Shedemei hocha la tête. « La Gardienne les maintenait séparés.

— Intéressante chorégraphie : on rapatrie les Rasulum, mais on ne les laisse pas entrer en contact avec les fouisseurs ni les anges. Par contre, nous, on nous rapatrie d’Harmonie et nous nous retrouvons en plein milieu de la culture anges-fouisseurs.

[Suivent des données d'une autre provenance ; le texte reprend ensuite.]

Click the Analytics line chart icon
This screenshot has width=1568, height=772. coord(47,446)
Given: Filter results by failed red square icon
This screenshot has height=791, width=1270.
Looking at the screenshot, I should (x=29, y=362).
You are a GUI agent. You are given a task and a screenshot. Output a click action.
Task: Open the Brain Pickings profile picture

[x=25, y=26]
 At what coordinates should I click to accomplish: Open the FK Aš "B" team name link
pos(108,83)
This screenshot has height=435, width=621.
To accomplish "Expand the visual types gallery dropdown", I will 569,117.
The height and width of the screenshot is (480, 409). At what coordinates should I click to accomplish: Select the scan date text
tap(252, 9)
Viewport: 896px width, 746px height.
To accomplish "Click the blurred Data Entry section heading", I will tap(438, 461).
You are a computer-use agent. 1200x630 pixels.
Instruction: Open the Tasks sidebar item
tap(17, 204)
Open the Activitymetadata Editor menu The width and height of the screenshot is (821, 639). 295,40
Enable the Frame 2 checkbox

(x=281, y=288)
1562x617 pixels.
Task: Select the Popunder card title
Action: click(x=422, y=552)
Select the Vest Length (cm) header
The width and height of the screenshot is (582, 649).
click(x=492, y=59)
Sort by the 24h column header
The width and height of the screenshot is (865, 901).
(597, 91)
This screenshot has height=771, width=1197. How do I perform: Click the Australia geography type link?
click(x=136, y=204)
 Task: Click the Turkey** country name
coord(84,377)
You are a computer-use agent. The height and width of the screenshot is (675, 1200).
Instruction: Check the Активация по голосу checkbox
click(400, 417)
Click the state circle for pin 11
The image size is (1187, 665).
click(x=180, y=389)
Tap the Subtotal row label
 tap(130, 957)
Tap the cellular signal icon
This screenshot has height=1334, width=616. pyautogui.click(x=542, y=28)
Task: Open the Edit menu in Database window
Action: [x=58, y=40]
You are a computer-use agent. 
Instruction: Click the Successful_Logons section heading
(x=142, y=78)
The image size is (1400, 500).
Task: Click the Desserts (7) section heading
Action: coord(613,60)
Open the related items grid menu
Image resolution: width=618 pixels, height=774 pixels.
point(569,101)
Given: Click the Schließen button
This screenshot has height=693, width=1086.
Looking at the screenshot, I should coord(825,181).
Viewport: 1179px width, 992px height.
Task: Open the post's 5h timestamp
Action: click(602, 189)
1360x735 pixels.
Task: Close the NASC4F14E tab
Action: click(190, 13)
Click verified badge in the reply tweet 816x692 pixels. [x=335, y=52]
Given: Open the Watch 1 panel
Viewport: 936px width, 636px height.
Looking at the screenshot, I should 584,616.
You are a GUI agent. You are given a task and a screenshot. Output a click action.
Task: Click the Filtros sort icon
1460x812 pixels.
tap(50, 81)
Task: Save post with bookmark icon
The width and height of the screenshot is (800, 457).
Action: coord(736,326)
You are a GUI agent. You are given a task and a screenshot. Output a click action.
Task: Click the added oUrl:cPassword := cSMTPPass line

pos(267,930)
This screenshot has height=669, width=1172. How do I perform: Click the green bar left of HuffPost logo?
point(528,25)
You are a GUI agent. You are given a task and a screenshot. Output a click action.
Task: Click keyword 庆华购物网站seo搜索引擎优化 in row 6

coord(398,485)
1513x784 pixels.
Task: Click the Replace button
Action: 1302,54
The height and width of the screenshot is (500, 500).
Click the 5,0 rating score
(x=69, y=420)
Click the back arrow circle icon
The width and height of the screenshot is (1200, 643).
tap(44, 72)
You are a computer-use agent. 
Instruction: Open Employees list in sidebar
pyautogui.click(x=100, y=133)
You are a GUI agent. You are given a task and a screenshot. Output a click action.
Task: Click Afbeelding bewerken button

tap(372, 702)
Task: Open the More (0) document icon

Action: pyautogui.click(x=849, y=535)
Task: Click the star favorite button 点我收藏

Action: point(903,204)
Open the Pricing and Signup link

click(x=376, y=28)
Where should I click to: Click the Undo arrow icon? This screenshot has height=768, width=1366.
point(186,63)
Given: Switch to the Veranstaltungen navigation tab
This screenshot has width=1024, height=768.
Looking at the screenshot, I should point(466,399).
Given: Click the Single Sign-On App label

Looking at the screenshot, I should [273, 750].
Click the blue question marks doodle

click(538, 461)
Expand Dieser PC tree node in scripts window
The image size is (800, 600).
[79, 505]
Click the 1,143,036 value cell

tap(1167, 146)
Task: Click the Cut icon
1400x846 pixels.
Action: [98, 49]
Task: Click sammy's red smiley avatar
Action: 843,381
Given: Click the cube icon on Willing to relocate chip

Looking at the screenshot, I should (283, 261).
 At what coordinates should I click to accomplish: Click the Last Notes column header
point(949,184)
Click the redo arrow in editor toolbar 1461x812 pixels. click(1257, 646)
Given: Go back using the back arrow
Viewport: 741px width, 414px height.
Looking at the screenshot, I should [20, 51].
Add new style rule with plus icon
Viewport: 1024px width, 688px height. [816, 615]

— Prétends-tu que la Gardienne aurait choisi notre site d’atterrissage ?

— Peux-tu en douter ?

— Je peux douter de n’importe quoi. À quoi joue la Gardienne ? De quel pouvoir dispose-t-elle exactement ? Si elle a pu nous obliger à nous poser…

— À moins qu’elle n’ait simplement rendu le site un peu plus attirant que…

— Nous obliger, disais-je, à nous poser à Pristan, puis conduire les Nafari jusqu’au pays de Nafai, et enfin inciter Motiab à mener les Nafari en Darakemba, dans la cité où se trouvait précisément la pierre de Coriantumr…

— Eh bien ?

— Si elle est capable de tout cela, comment se fait-il que nous ayons réussi, nous, à empêcher Monush de mettre la main sur les Akmari ? À certains moments, on la dirait toute-puissante, et à d’autres, elle paraît complètement désarmée !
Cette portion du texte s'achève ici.